Cette première session ordinaire a été d'une intensité exceptionnelle. L'Assemblée a siégé 133 jours et le Sénat 122, les deux chambres dépassant donc le seuil de 120 jours fixé par l'article 28 de la Constitution. Cette activité a permis à l'Assemblée et au Sénat d'examiner respectivement près de 25 000 et 7 000 amendements et d'adopter 39 projets ou propositions de loi et 28 conventions internationales, dont certaines fondamentales comme le traité relatif à l'adhésion de la République de Croatie à l'Union européenne et le traité sur la stabilité, la coordination et la gouvernance au sein de l'Union économique et monétaire.

Cette session a également été exceptionnelle en termes qualitatifs.

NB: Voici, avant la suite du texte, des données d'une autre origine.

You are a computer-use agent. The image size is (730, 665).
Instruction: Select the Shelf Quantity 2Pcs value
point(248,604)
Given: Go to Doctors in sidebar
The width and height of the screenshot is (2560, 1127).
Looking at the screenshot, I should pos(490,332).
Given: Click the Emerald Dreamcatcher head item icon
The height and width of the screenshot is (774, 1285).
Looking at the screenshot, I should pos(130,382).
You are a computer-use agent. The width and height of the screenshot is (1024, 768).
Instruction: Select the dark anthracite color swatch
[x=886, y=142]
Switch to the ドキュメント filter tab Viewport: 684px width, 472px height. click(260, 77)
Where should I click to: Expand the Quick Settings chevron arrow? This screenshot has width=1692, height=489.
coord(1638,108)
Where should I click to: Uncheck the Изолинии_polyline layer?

Le Parlement a, conformément aux engagements du Président de la République, adopté de grandes réformes devant permettre le rétablissement de la France dans l'égalité et la justice. Outre l'adoption de la loi de finances initiale et de la loi de financement de la sécurité sociale, qui permet le redressement des finances publiques et l'avancée vers une fiscalité plus progressive et donc plus juste, l'action du Parlement a couvert de nombreux domaines :

- la jeunesse et l'école : le Parlement a définitivement adopté la loi d'orientation et de programmation pour la refondation de l'école de la République ;

- le soutien à la compétitivité et aux entreprises avec le vote du Crédit d'impôt compétitivité-emploi (CICE) et le lancement de la Banque publique d'investissement (BPI) ;

- le soutien au pouvoir d'achat grâce à la loi vie chère outre-mer et au déblocage exceptionnel de la participation ;

- la priorité portée au logement avec la loi relative à la mobilisation du foncier public en faveur du logement et au renforcement des obligations de production de logement social et l'habilitation à procéder par ordonnances pour accélérer les projets de construction ;

- la modernisation du marché du travail et des relations sociales grâce à l'adoption de la loi de sécurisation de l'emploi ;

- les réformes institutionnelles permettant d'aller vers plus de pluralisme et de parité, telles que la réforme des élections municipales et départementales ainsi que celle de la représentation des Français établis hors de France ;

- l'ouverture du mariage et de l'adoption aux couples de personnes de même sexe ;

- la lutte contre le chômage, grâce au vote des lois portant création des emplois d'avenir et des contrats de génération.

Le Parlement a procédé à un important travail de contrôle du Gouvernement avec l'organisation de 34 débats à l'Assemblée nationale et 51 au Sénat. Il a également autorisé la prolongation de l'intervention des forces armées au Mali.

Comme l'a souhaité le Président de la République, cette session ordinaire se prolongera par une session extraordinaire au mois de juillet qui permettra d'examiner :

- le projet de loi de séparation et de régulation des activités bancaires ;

- le projet de loi enseignement supérieur et recherche ;

- les projets de loi relatifs à la transparence de la vie publique ;

- les projets de loi relatifs à la lutte contre la fraude fiscale.

Lors de cette session se poursuivra également l'examen du projet de loi constitutionnelle réformant le Conseil supérieur de la magistrature.

Enfin, l'Assemblée nationale sera saisie, en première lecture, du projet de loi de modernisation de l'action publique territoriale et d'affirmation des métropoles, du projet de loi interdisant le cumul de fonctions exécutives locales avec le mandat de député, de sénateur ou de député européen et du projet de loi relatif à l'indépendance de l'audiovisuel public, qui confie à nouveau au Conseil supérieur de l'audiovisuel le pouvoir de nommer les présidents des sociétés de l'audiovisuel public.